# start of Source records
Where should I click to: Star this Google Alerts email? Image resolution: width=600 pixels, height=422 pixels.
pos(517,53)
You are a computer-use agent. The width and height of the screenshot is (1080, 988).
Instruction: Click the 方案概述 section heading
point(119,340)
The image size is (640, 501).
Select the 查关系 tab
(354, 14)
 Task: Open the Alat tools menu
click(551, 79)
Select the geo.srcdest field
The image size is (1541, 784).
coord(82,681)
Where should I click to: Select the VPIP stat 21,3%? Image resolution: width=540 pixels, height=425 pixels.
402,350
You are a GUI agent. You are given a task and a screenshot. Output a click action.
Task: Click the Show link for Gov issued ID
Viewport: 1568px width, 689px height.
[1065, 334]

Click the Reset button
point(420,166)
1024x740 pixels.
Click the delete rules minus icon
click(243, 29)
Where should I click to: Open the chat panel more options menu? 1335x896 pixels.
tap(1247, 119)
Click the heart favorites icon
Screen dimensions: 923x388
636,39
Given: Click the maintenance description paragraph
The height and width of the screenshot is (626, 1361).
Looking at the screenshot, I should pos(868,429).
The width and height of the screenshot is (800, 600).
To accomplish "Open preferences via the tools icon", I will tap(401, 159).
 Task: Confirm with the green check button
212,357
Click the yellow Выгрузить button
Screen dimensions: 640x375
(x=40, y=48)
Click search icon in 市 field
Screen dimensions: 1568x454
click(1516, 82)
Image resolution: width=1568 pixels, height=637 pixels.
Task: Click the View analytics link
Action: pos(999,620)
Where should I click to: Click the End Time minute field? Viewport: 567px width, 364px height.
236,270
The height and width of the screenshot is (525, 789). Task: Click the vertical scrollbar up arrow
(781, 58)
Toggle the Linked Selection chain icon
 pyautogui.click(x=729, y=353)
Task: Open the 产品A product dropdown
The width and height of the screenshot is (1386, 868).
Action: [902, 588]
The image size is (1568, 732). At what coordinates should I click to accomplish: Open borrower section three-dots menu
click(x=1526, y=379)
# end of Source records
_Given exercise:_
Rewrite the part of the entries above that opens with the line containing "The image size is (1568, 732)." and runs through the last entry, increasing every coordinate in the answers by 34.

_Exercise solution:_
The image size is (1568, 732). At what coordinates should I click to accomplish: Open borrower section three-dots menu
click(x=1560, y=413)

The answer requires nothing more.